Springfield City Council defends proposed cuts to police department’s budget

Hampden County

SPRINGFIELD, Mass. (WWLP) – The Springfield City Council is standing by its proposed cuts to the city’s police department. 

22News spoke with City Councilor Orlando Ramos Wednesday night, who chairs the public safety committee. He said he didn’t like the way the city attempted to fund a new multi-million-dollar police shooting range. 

Ramos said, “This is no way is an anti-police vote.” 

Springfield City Council to cut $800K from police department’s budget

The Springfield City Council voted this week to cut $200,000 from the police department’s overtime budget. Plus, another $800,000 from the city’s facilities budget. 

Ramos said the Council found out the city was going to use that $800,000 from the facilities budget toward a new $16-million shooting range for the city’s police department. 

City Councilor Ramos: Typically, with these types of requests they’re brought forward at a regular City Council meeting and they’re brought forward as a financial order. 

Reporter: Does the Council feel that the mayor’s office was trying to pull fast one? 

City Councilor Ramos: I can’t speak for everyone else, but I did mention at yesterday’s hearing that I felt that that was the case. 

Ramos admitted there’s no guarantee that Mayor Domenic Sarno won’t reallocate funding to ensure money goes to the proposed shooting range. 

Springfield City Council to reallocate funds from police overtime budget

T.J. Plante, who heads up the city’s Administration and Finance Division said the city is exploring its options and will work with the Council in an effort to show the benefits of building such a facility.  

Ramos said given the Black Lives Matter protests, now simply isn’t the time. He added, “We have to be cognizant of the fact that there are a lot of people in our community that are demanding more accountability from our police officers.” 

22News did invite the mayor on for comment, but we were unable to connect due scheduling conflicts. 

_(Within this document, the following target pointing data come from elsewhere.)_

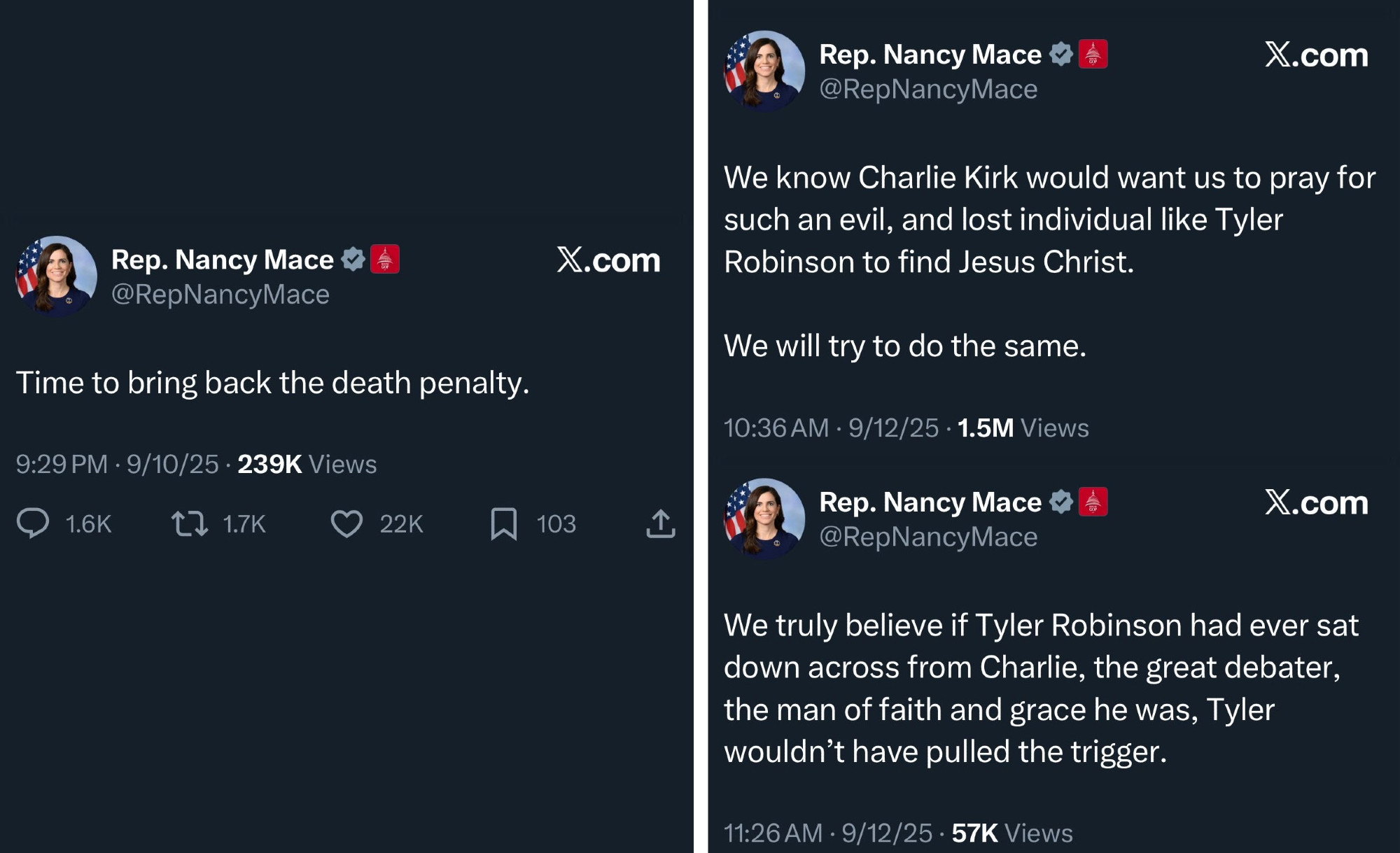Click the X.com logo on the prayer tweet

(1316, 55)
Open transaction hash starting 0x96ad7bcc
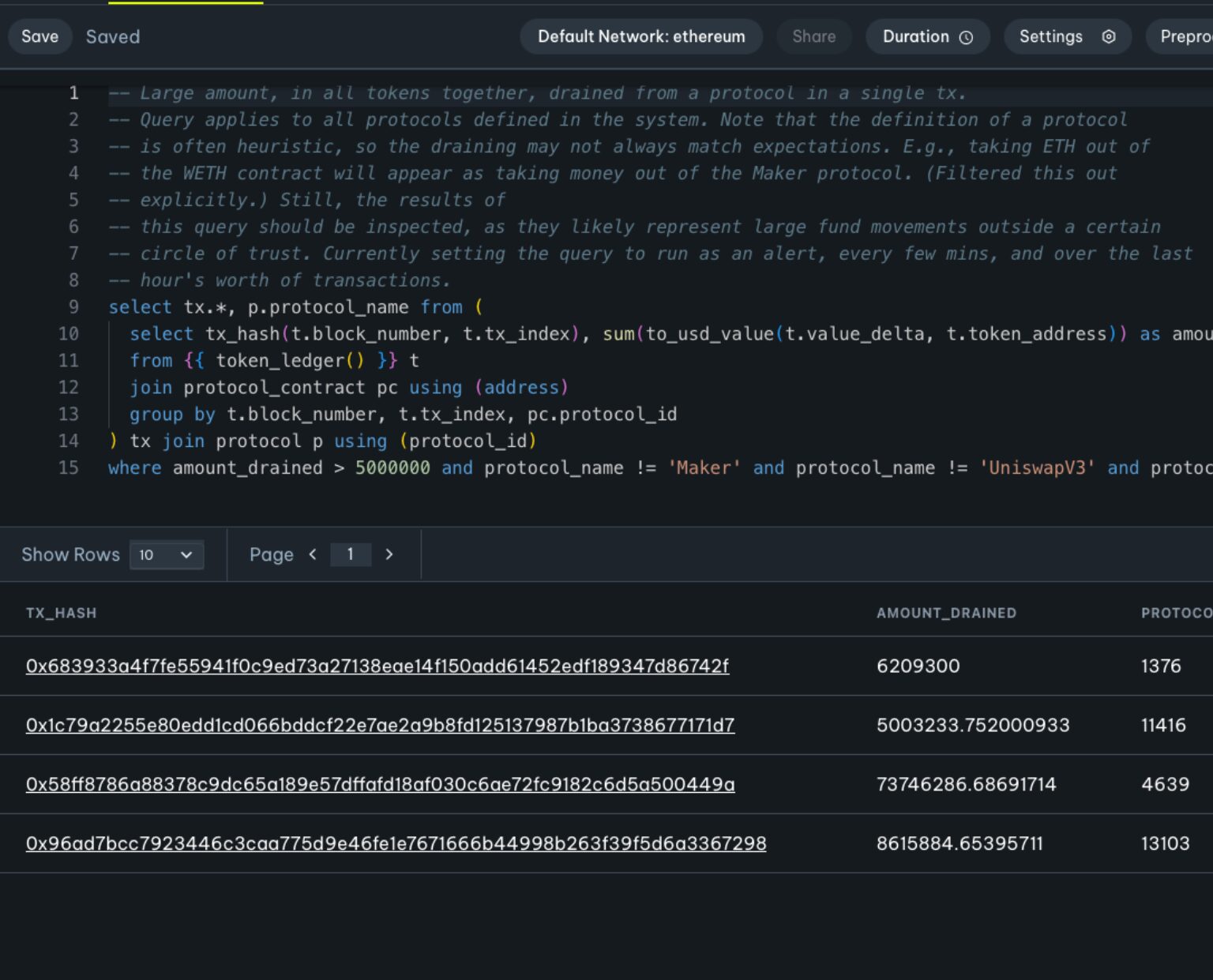Screen dimensions: 1213x980 pos(396,843)
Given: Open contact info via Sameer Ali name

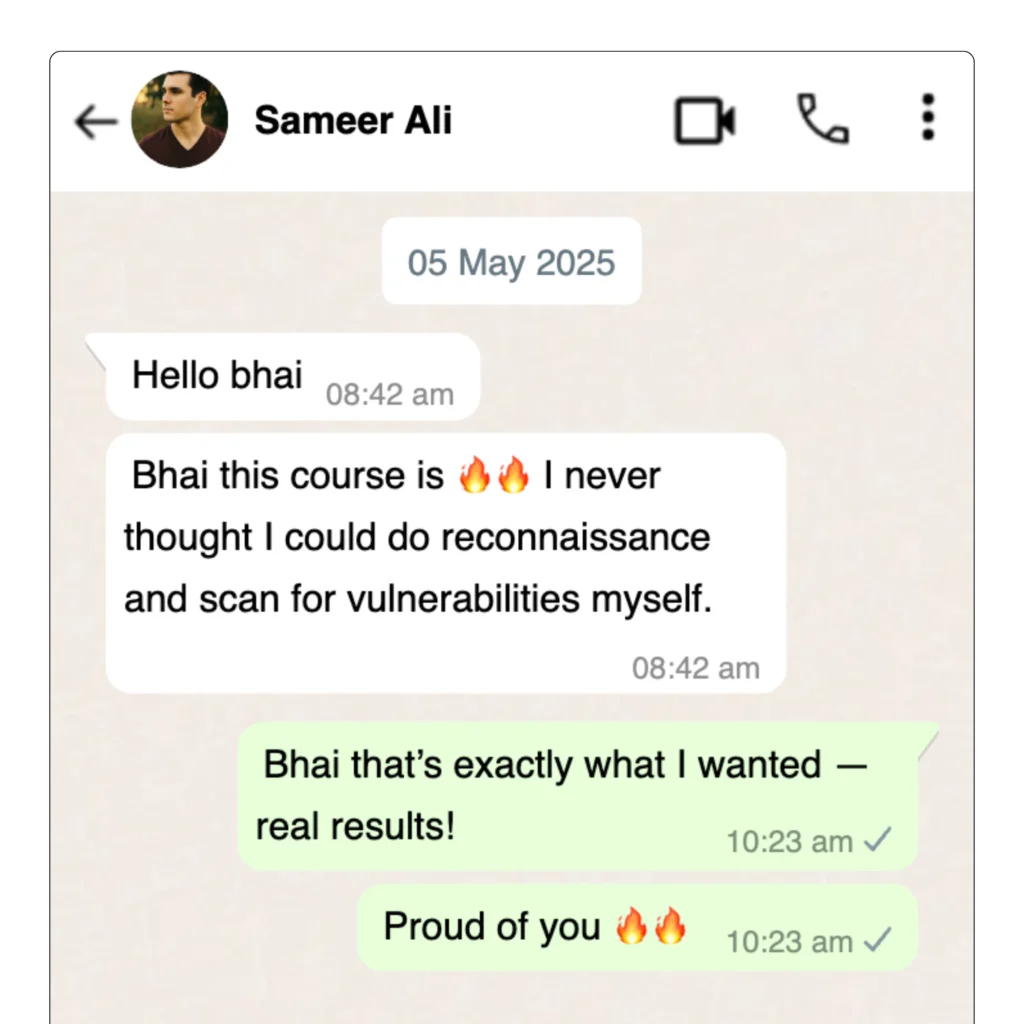Looking at the screenshot, I should (353, 120).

In response to to $200,000 proposed to be cut from police budget, Commissioner Cheryl Clapprood said, “Patrolling our neighborhoods and responding to 9-1-1 calls is our top priority.  That will continue uninterrupted.  Unfortunately, the budget cut may lead to the consolidation of our popular C3 Units or other quality of life units like the ordinance flex squad and the HUB and COR Initiative.”

So, what happens next? 

The Council’s budget proposal heads to the mayor’s office.